:: Work to be completed ::
Reproduce the following records line for line, leaving out the pictures.

:: Dataset extract ::
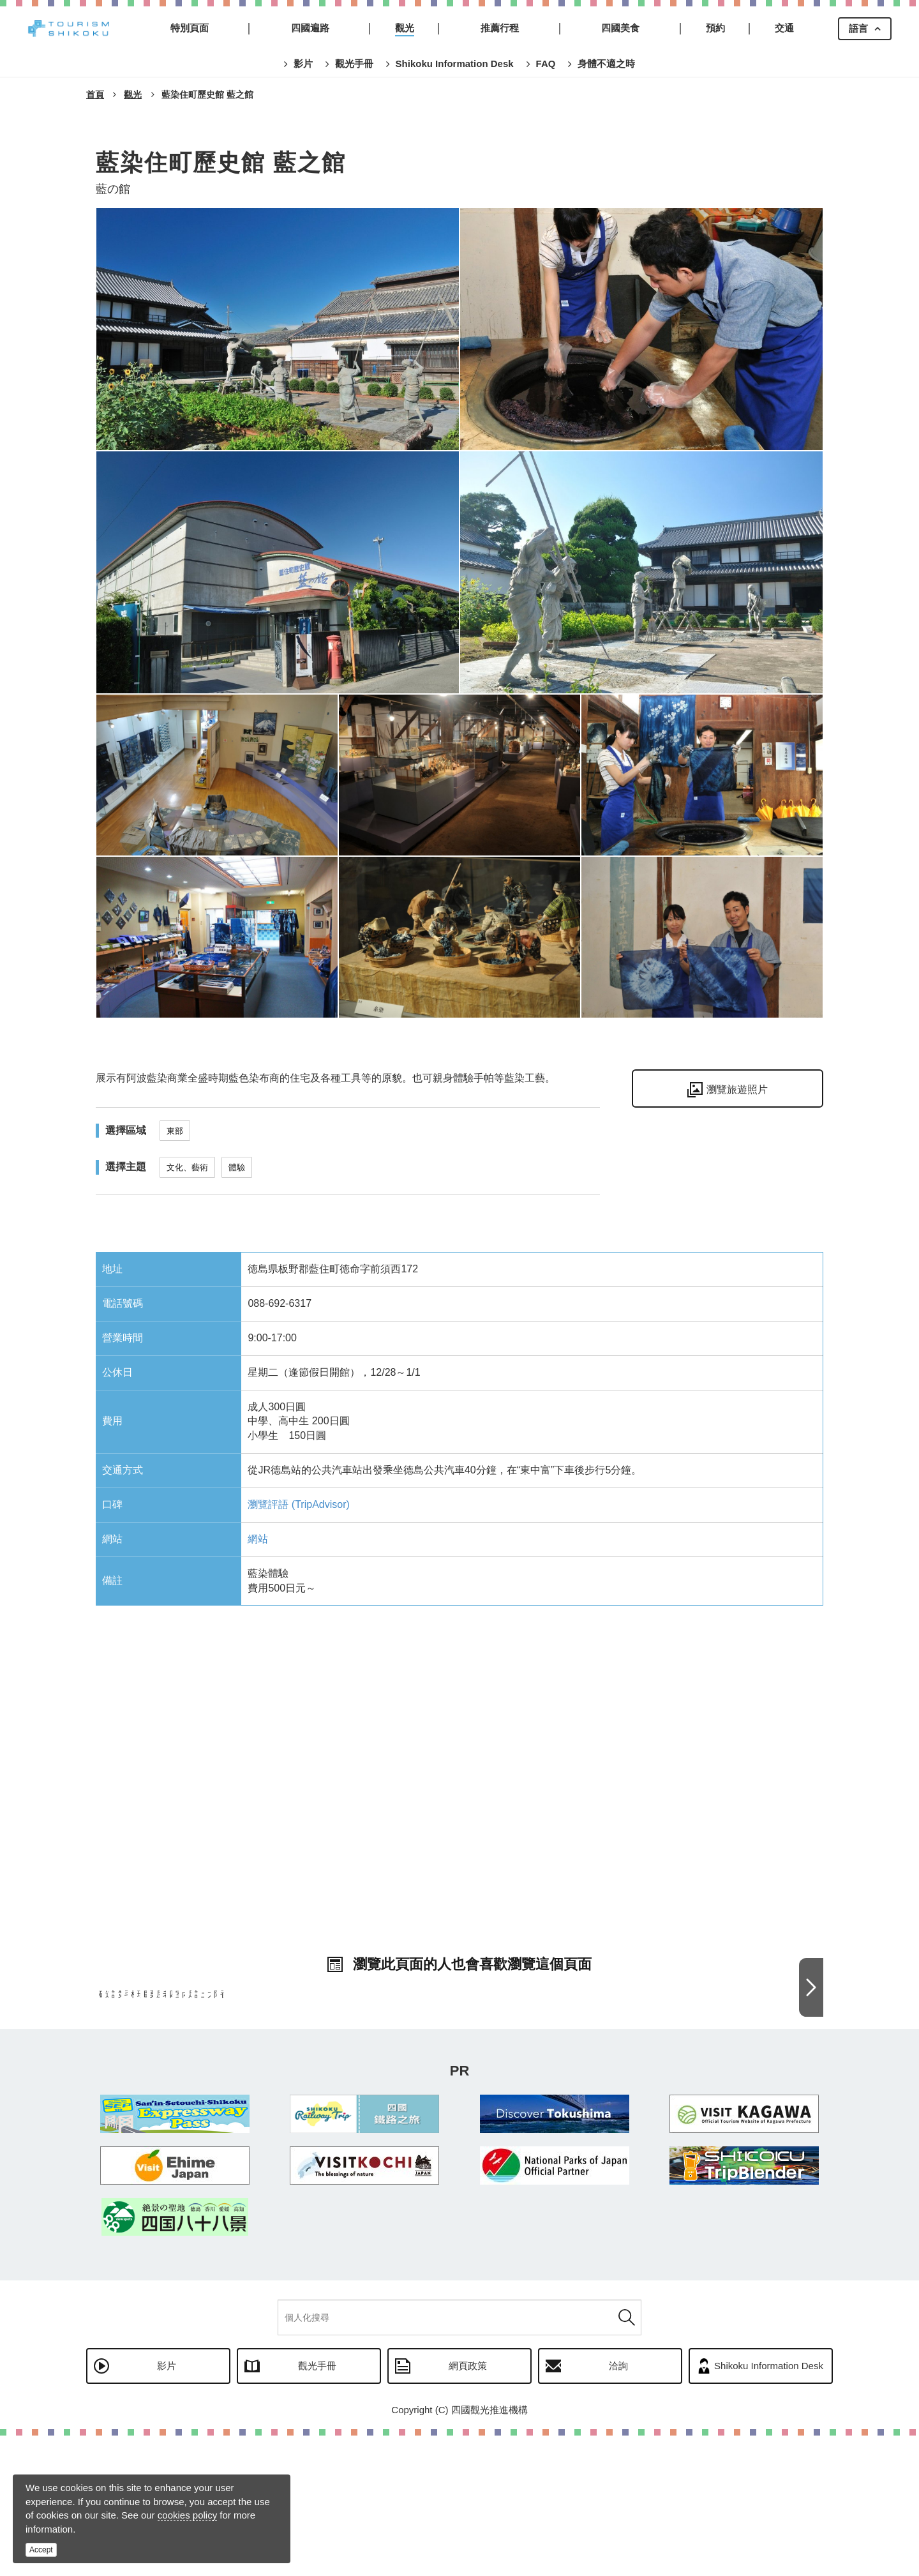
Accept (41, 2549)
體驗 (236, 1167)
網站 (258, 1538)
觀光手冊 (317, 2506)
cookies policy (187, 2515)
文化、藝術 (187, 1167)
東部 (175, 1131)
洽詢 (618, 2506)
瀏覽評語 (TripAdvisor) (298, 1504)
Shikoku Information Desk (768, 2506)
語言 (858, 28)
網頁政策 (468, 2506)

:: Solution to the problem ::
Accept (41, 2549)
體驗 (236, 1167)
網站 (258, 1538)
觀光手冊 (317, 2506)
cookies policy (187, 2515)
文化、藝術 (187, 1167)
東部 (175, 1131)
洽詢 (618, 2506)
瀏覽評語 (TripAdvisor) (298, 1504)
Shikoku Information Desk (768, 2506)
語言 (858, 28)
網頁政策 (468, 2506)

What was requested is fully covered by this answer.